Stored data:
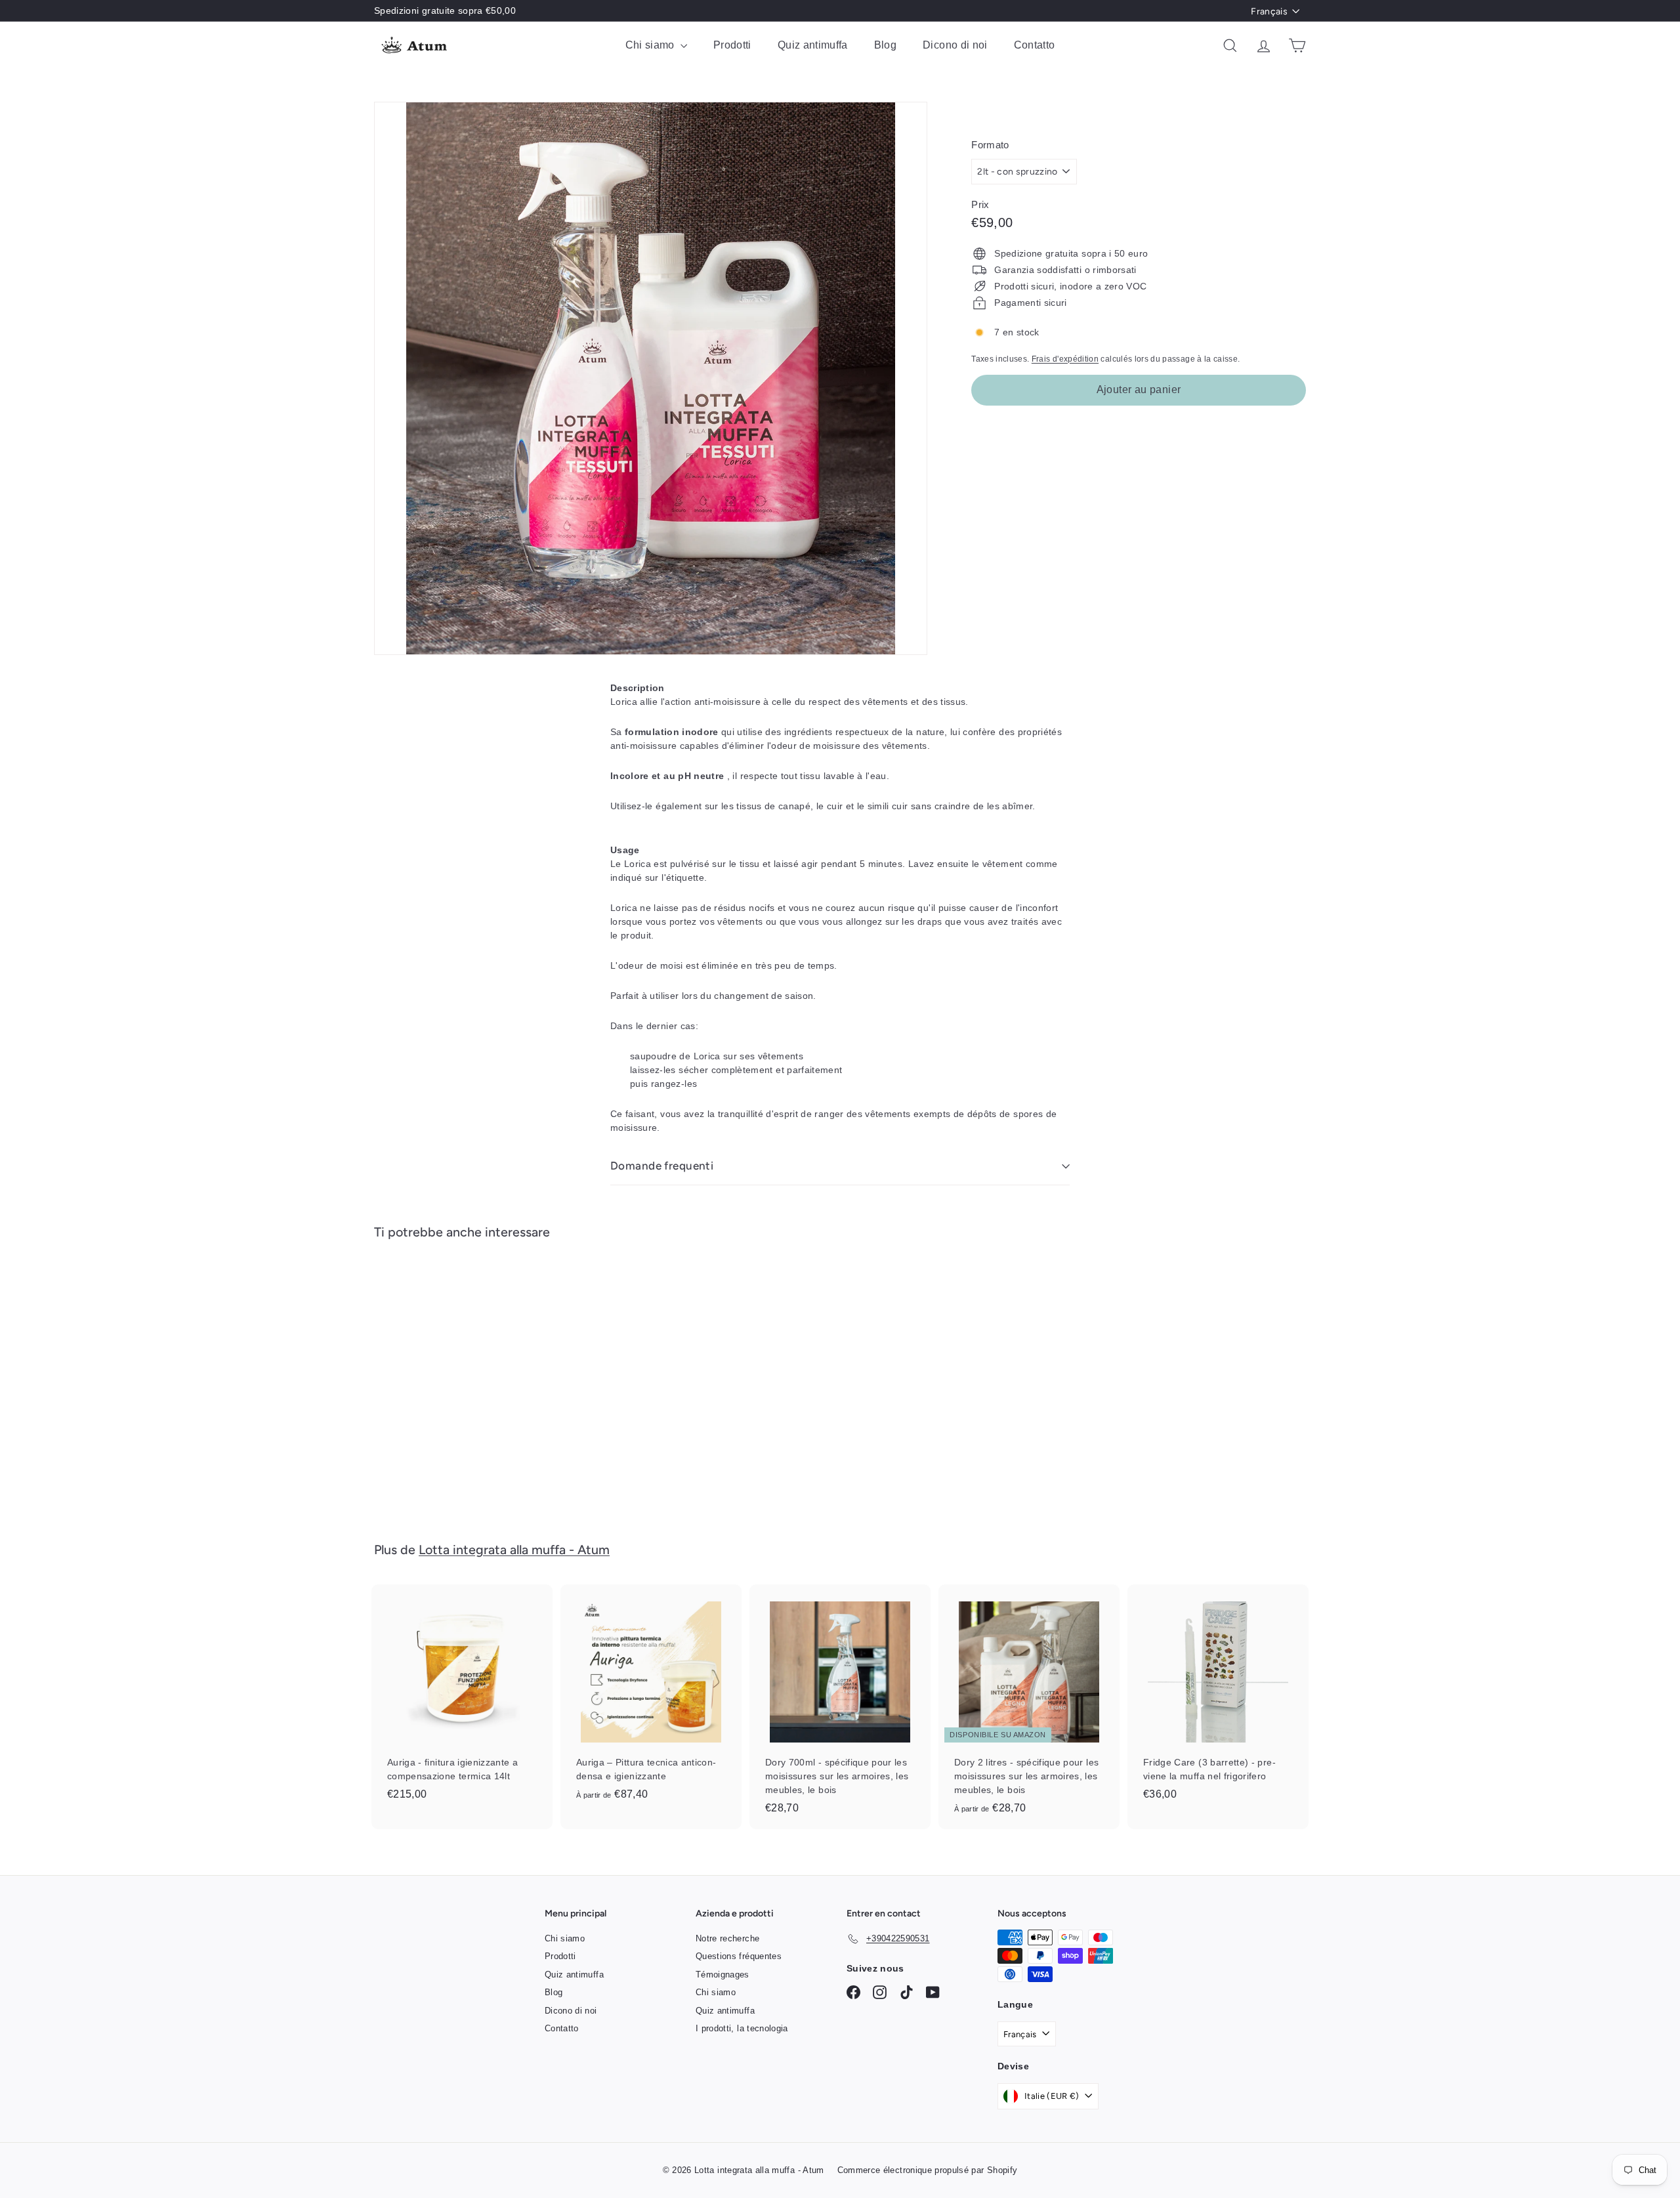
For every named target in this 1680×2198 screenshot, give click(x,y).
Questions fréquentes (739, 1956)
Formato (990, 144)
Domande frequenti (661, 1165)
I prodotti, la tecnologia (742, 2028)
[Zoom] (651, 378)
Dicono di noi (955, 45)
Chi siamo (651, 45)
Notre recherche (727, 1938)
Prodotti (732, 45)
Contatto (1034, 45)
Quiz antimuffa (813, 45)
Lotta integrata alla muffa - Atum (514, 1549)
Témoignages (722, 1974)
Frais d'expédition (1065, 359)
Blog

PROBLEM STATEMENT
Leaving out the pictures, repeat the data above exactly.

WRITTEN REPLY
For every named target in this 1680×2198 screenshot, give click(x,y).
Questions fréquentes (739, 1956)
Formato (990, 144)
Domande frequenti (661, 1165)
I prodotti, la tecnologia (742, 2028)
[Zoom] (651, 378)
Dicono di noi (955, 45)
Chi siamo (651, 45)
Notre recherche (727, 1938)
Prodotti (732, 45)
Contatto (1034, 45)
Quiz antimuffa (813, 45)
Lotta integrata alla muffa - Atum (514, 1549)
Témoignages (722, 1974)
Frais d'expédition (1065, 359)
Blog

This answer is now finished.